15What is Advisory & Transactional Work?

Advisory & Transactional Work is bespoke, partner-led legal support for complex corporate, financing, governance, securities, commercial, shareholder, M&A, cross-border, and strategic matters.

16When is advisory work the right path?

Advisory work is usually the right path when the matter involves judgment, negotiation, third-party counsel, investor comments, securities filings, disputes, tax-sensitive structuring, cross-border issues, M&A, complex governance, or transaction execution.

17What types of financing matters does Fauri Law handle?

Fauri Law assists with SAFE financings, convertible notes, priced rounds, investor documents, financing readiness, securities exemptions, private issuer analysis, closing mechanics, and related corporate approvals where scoped.

18Does Fauri Law handle SAFE and convertible note financings?

Yes. SAFE and convertible note matters may fit a Funding Kit pathway where standard, or Advisory & Transactional Work where investor counsel, securities filings, foreign investors, side letters, multiple closings, cap table issues, or negotiation are involved.

19Does Fauri Law handle priced equity rounds?

Yes, priced equity rounds are generally handled as Advisory & Transactional Work. They usually require custom scope because they involve investor rights, share terms, approvals, securities analysis, diligence, closing mechanics, and negotiation.

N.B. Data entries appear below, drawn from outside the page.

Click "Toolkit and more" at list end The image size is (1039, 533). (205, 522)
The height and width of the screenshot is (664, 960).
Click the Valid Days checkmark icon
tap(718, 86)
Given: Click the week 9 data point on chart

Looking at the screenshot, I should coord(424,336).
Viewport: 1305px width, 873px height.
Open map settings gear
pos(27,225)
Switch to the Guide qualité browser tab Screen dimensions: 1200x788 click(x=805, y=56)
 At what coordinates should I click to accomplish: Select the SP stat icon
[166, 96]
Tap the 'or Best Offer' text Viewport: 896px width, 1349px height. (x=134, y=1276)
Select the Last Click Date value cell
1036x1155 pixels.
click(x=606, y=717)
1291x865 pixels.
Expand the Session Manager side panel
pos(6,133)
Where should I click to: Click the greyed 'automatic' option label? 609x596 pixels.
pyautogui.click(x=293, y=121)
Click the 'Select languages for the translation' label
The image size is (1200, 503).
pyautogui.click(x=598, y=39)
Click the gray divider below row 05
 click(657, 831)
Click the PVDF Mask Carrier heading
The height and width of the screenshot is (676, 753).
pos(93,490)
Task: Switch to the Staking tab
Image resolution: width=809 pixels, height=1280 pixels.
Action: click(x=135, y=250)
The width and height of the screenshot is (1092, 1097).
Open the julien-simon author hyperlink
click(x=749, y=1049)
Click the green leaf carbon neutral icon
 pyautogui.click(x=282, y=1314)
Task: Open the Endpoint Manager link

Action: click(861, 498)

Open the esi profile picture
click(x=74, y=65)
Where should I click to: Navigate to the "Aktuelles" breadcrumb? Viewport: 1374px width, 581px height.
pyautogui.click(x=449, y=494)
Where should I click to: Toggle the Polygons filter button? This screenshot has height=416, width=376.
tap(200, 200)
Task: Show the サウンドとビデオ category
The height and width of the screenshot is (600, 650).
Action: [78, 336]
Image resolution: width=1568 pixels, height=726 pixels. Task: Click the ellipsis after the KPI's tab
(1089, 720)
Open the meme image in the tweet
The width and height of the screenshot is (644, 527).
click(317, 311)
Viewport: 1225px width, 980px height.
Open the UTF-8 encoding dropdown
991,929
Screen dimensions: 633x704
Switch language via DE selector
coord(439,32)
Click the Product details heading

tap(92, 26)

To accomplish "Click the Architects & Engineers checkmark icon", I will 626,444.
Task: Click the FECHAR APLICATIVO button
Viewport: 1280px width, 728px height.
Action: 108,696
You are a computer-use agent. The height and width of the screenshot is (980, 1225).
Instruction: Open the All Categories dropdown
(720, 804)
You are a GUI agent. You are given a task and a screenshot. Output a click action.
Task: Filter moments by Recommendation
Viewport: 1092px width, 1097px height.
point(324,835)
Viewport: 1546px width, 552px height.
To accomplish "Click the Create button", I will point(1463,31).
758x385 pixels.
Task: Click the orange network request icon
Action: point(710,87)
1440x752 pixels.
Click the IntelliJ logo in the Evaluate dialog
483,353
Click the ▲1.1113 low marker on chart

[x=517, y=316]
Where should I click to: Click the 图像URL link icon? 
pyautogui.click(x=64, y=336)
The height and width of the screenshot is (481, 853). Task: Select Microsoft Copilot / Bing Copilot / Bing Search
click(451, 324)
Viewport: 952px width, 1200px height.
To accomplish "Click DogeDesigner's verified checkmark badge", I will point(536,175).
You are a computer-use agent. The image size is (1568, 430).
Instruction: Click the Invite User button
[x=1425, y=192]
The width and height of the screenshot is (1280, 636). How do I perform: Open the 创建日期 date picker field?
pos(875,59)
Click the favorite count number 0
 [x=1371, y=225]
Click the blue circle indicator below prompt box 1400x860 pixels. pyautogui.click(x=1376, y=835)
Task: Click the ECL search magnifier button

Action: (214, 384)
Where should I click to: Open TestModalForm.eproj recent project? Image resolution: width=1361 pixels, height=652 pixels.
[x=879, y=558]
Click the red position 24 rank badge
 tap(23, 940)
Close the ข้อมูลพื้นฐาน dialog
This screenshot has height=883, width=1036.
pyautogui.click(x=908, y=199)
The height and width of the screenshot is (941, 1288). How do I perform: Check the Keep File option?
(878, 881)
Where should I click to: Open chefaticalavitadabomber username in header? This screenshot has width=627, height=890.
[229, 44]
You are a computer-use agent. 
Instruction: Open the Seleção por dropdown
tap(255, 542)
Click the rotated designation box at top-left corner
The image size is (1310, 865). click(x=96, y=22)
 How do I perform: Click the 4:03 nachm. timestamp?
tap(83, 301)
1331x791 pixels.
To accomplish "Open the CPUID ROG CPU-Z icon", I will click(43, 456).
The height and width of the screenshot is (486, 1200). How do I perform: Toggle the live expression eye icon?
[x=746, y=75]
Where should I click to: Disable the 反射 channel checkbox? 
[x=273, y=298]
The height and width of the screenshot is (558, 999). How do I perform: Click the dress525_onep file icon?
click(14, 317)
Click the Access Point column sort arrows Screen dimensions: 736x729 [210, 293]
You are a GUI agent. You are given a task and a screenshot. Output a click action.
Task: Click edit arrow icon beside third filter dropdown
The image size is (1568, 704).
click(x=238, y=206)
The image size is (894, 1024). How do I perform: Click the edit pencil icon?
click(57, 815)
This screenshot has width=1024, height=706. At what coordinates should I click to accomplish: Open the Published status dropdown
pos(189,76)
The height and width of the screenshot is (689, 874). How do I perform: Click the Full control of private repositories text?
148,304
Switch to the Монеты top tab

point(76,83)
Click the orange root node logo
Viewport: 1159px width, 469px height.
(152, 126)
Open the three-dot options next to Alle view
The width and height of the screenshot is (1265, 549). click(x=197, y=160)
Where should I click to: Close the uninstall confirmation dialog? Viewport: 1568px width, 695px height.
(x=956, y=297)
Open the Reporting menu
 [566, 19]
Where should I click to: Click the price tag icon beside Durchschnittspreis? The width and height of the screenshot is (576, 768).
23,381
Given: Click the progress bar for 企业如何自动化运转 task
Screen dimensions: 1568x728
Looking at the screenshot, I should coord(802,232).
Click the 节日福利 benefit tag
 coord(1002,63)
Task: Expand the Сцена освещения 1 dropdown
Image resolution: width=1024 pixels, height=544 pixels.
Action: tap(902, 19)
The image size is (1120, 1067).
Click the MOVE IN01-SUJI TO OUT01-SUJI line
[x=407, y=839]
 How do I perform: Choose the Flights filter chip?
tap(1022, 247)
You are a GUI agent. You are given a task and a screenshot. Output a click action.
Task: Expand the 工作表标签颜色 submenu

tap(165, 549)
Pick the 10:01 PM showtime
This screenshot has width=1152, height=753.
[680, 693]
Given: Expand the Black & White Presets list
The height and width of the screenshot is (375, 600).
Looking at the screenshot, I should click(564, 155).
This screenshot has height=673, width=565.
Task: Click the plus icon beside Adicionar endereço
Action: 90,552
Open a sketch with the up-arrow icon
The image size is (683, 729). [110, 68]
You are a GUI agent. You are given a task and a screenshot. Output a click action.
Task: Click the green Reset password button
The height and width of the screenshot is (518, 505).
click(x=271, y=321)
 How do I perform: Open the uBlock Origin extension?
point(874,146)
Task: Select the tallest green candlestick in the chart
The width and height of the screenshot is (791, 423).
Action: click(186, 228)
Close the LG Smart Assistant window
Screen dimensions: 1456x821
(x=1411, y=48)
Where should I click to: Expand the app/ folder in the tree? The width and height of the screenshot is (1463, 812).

20Does Fauri Law assist with securities exemptions and filings?

Yes, where expressly scoped. Securities exemption analysis and filings, including private issuer and accredited investor matters or Form 45-106F1 filings, are not automatically included in structured products unless stated in the engagement.

21Does Fauri Law review investor counsel or third-party counsel comments?

Yes, but those matters are generally advisory or transactional work. Third-party comments introduce negotiation, risk allocation, and judgment that usually fall outside standard fixed-fee structured scope.

22Does Fauri Law help with shareholder disputes or founder disagreements?

Fauri Law may assist with corporate and governance issues related to founder or shareholder disputes, subject to conflict review and scope. Dispute-related matters are not handled as standard fixed-fee Workflow Kits.

23How are advisory matters billed?

Advisory & Transactional Work are usually billed on a custom quote or hourly basis. In some cases, Fauri Law may propose phased scope, capped phases, or a defined initial review budget.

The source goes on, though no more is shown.